> _Textauszug_:
# # # # #
Entscheidungsstichwort (Thema)

Zum Abzug von Unterhaltsleistungen bei nur gelegentlicher Zahlung

 

Leitsatz (NV)

1. Unterhaltsleistungen dürfen nur insoweit nach § 33 a Abs. 1 i. V. m. Abs. 4 abgezogen werden, als hierdurch der Lebensbedarf des Empfängers im Kalenderjahr der Zahlung sichergestellt werden soll.

2. Der Rückbeziehung von Unterhaltsleistungen auf Monate vor dem Zahlungsmonat steht die - im Einzelfall widerlegbare - Vermutung entgegen, daß ein Unterhaltsverpflichteter, der seine Angehörigen laufend unterstützt, seine Leistungen so einrichtet, daß sie zur Deckung des Lebensbedarfs des Empfängers bis zum Erhalt der nächsten Unterhaltsleistung dienen.
# # # # #
> _Bereitgestellte Daten_:

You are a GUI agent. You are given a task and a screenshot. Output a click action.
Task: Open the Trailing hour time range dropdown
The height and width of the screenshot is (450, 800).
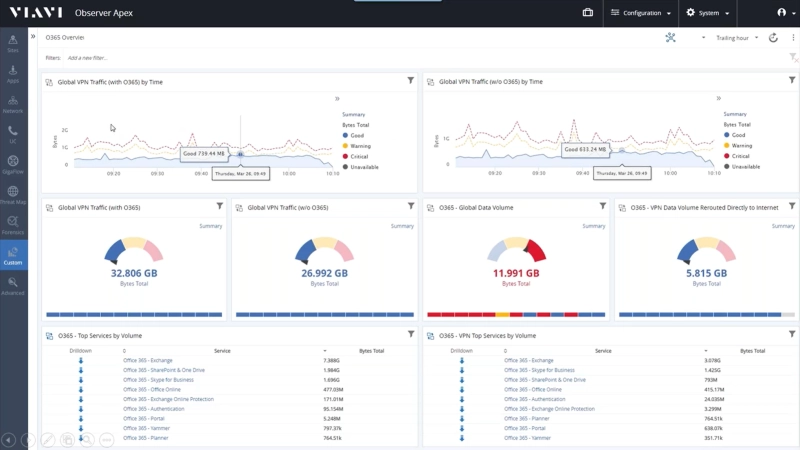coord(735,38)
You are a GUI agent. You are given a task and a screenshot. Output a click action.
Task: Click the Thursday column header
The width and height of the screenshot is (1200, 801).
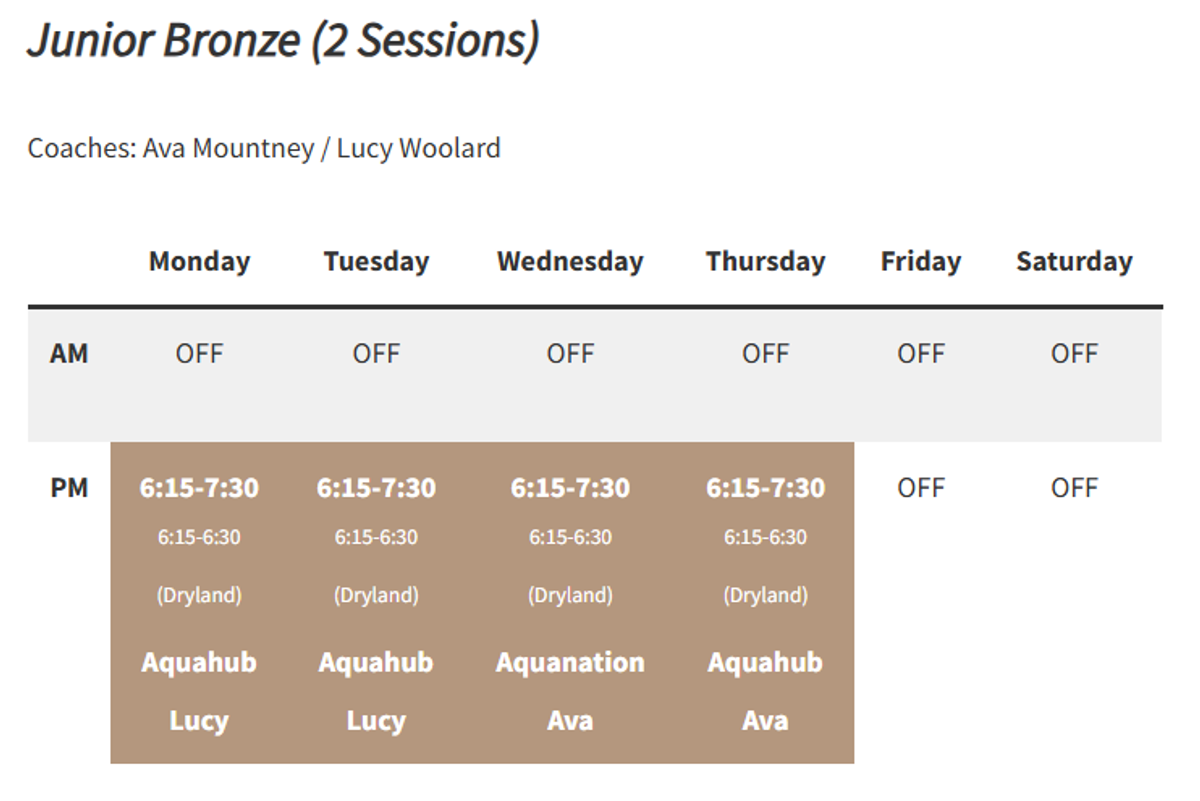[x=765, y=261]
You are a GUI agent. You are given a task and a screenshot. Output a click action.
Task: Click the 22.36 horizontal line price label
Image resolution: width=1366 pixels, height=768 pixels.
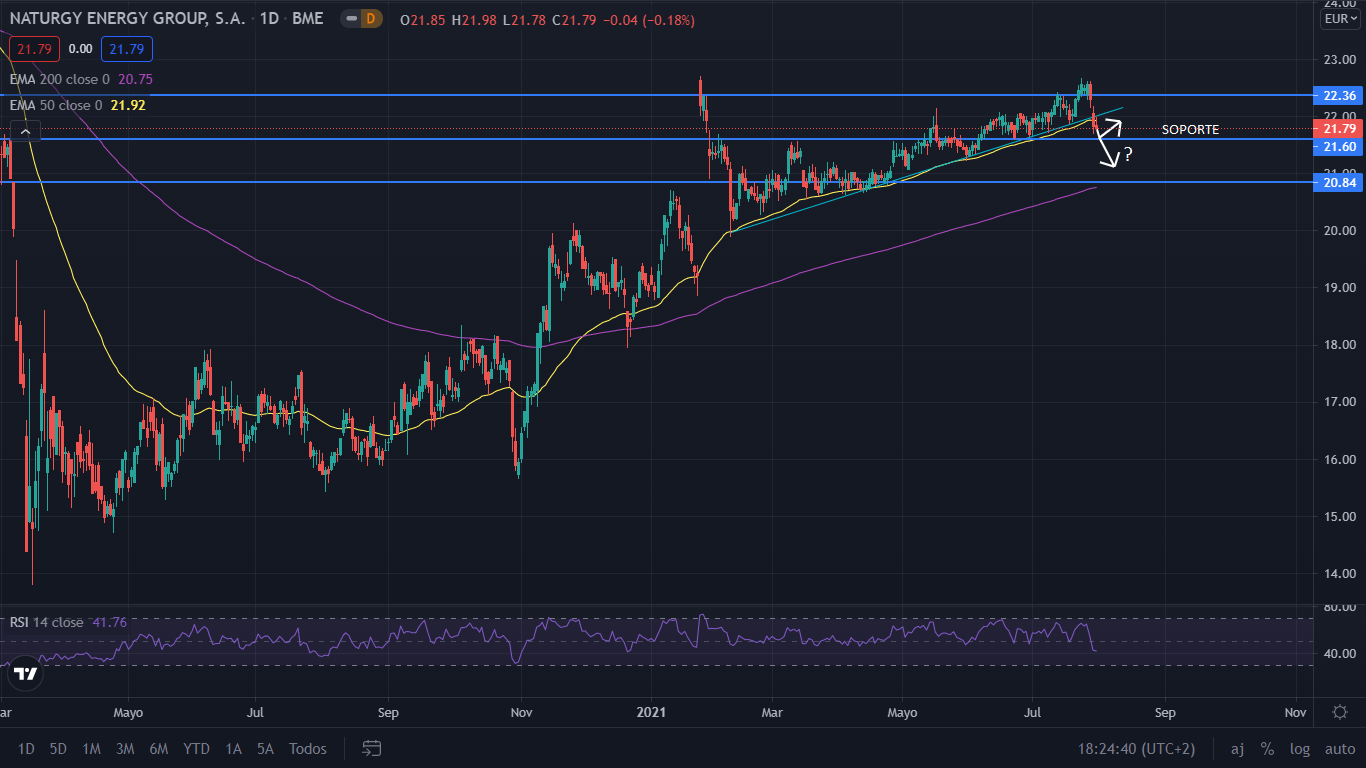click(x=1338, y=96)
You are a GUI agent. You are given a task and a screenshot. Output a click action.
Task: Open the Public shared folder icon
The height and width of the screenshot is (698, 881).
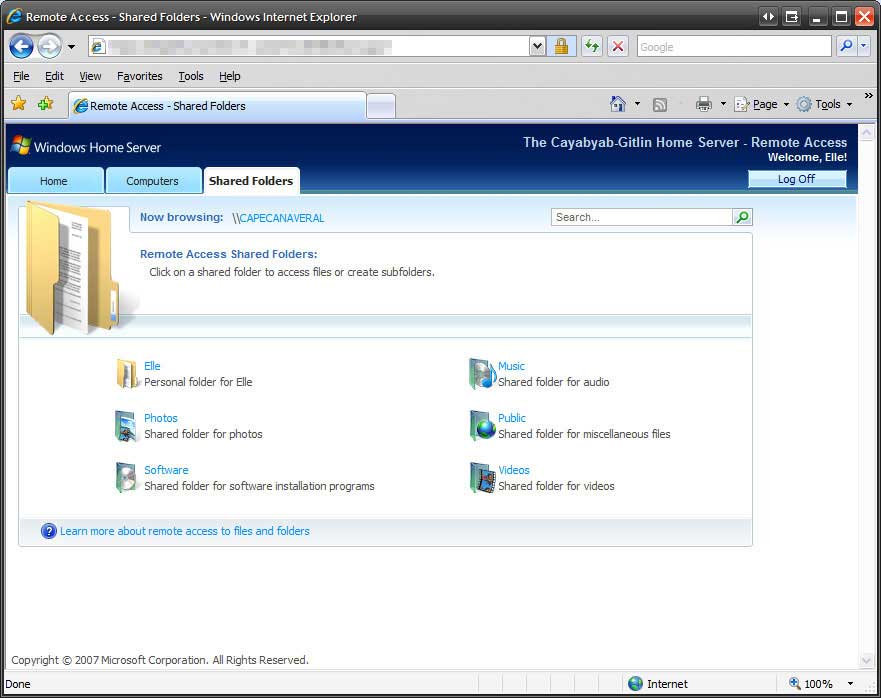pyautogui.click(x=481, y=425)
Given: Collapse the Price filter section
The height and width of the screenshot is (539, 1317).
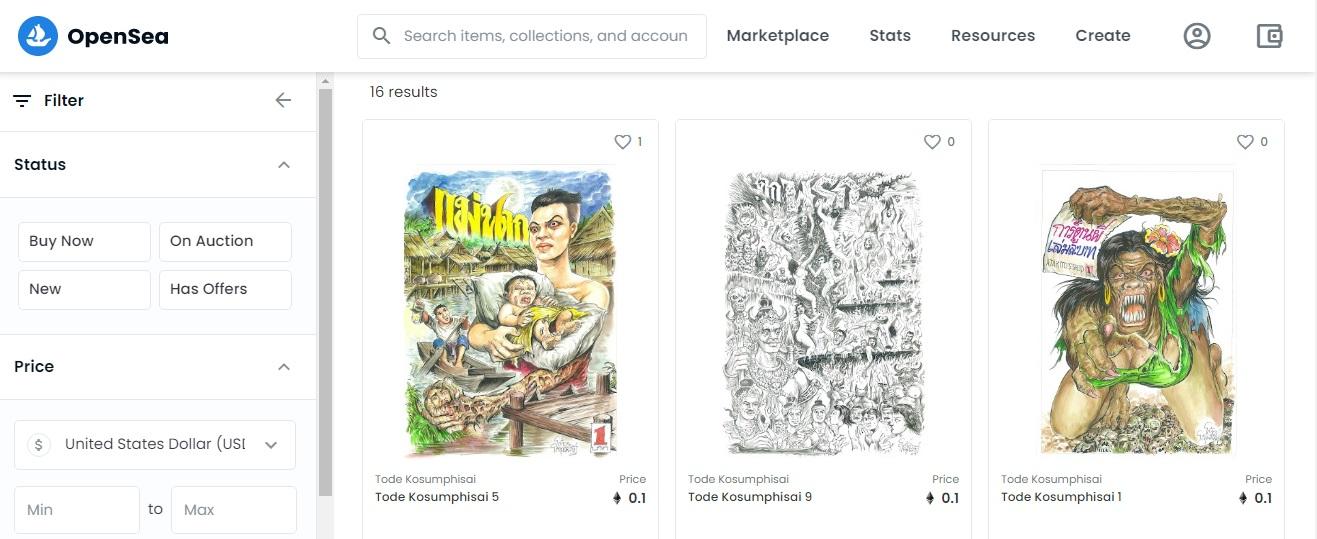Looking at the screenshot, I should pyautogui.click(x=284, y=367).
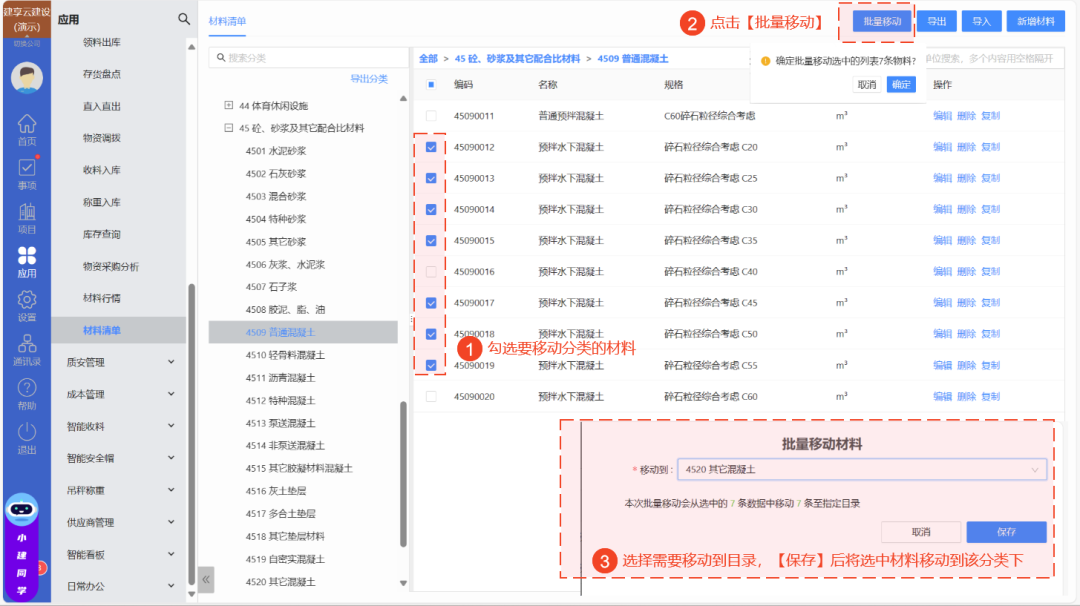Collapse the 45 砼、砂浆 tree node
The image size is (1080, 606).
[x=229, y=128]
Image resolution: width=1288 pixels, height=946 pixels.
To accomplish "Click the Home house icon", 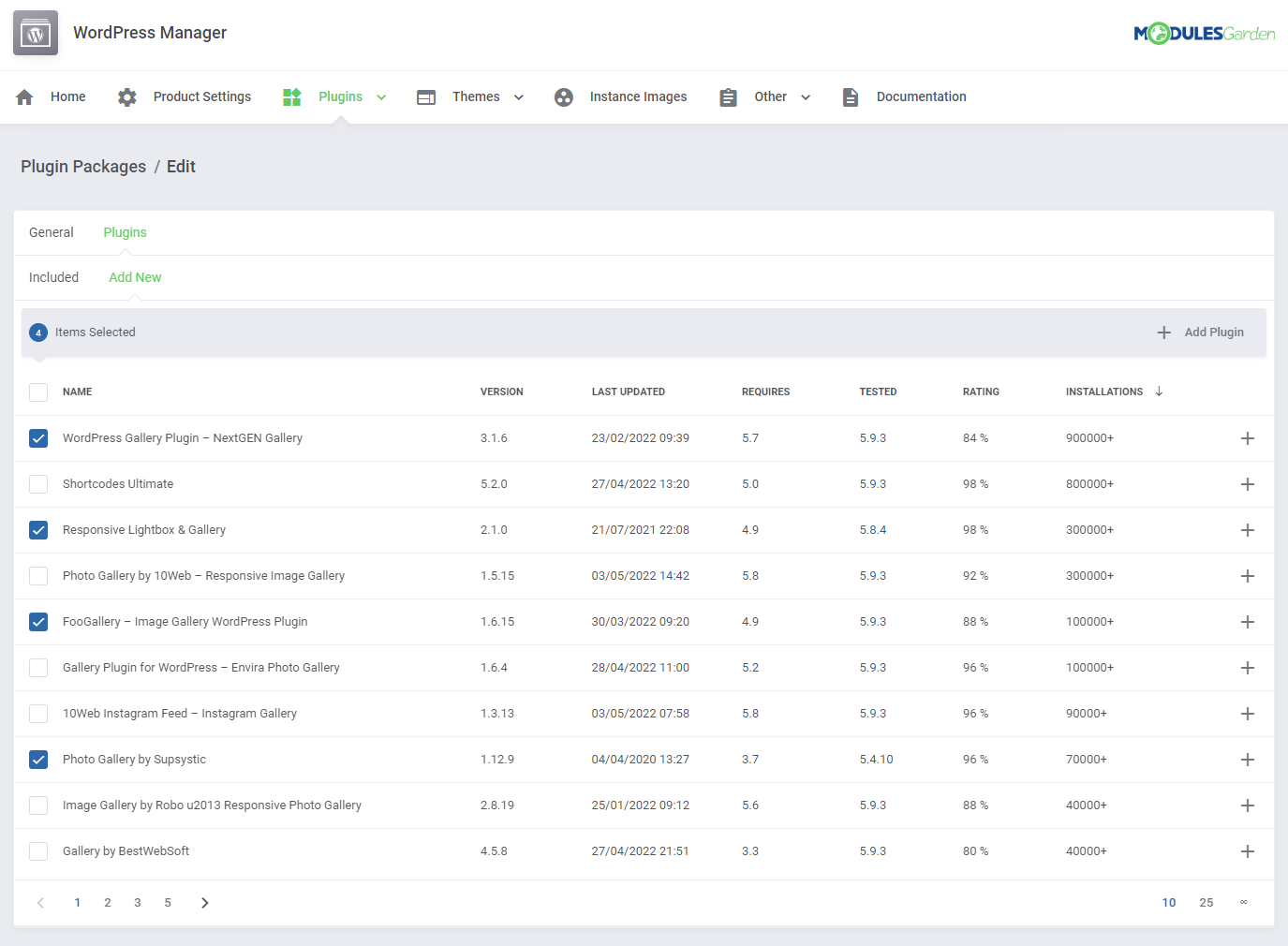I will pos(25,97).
# # # # #
> _Aufgaben_:
(a) Gib an, nach welchen Vorschriften Unterhaltsleistungen laut dem Textauszug abgezogen werden dürfen.
(b) Gib den Textauszug wörtlich wieder, beginnend mit „Zum Abzug von“ und weiter bis einschließlich „nächsten Unterhaltsleistung dienen.“.
(c) Prüfe, ob die folgenden Aussagen mit dem Textauszug übereinstimmen, und antworte jeweils mit Ja oder Nein samt den entscheidenden Worten des Textauszugs als wörtliches Zitat: (i) Unterhaltsleistungen dürfen nur insoweit abgezogen werden, als damit der Lebensbedarf des Empfängers im Kalenderjahr der Zahlung gesichert werden soll. (ii) Die Vermutung, die der Rückbeziehung von Unterhaltsleistungen entgegensteht, kann in keinem Fall widerlegt werden. (iii) Das Thema betrifft den Abzug von Unterhaltsleistungen bei regelmäßiger monatlicher Zahlung.
Verwende für die Bearbeitung ausschließlich den Textauszug.

> _Ergebnisse je Aufgabe_:
(a) Nach § 33 a Abs. 1 i. V. m. Abs. 4.

(b)
Zum Abzug von Unterhaltsleistungen bei nur gelegentlicher Zahlung

 

Leitsatz (NV)

1. Unterhaltsleistungen dürfen nur insoweit nach § 33 a Abs. 1 i. V. m. Abs. 4 abgezogen werden, als hierdurch der Lebensbedarf des Empfängers im Kalenderjahr der Zahlung sichergestellt werden soll.

2. Der Rückbeziehung von Unterhaltsleistungen auf Monate vor dem Zahlungsmonat steht die - im Einzelfall widerlegbare - Vermutung entgegen, daß ein Unterhaltsverpflichteter, der seine Angehörigen laufend unterstützt, seine Leistungen so einrichtet, daß sie zur Deckung des Lebensbedarfs des Empfängers bis zum Erhalt der nächsten Unterhaltsleistung dienen.

(c)
(i) Ja – „als hierdurch der Lebensbedarf des Empfängers im Kalenderjahr der Zahlung sichergestellt werden soll“
(ii) Nein – „im Einzelfall widerlegbare“
(iii) Nein – „bei nur gelegentlicher Zahlung“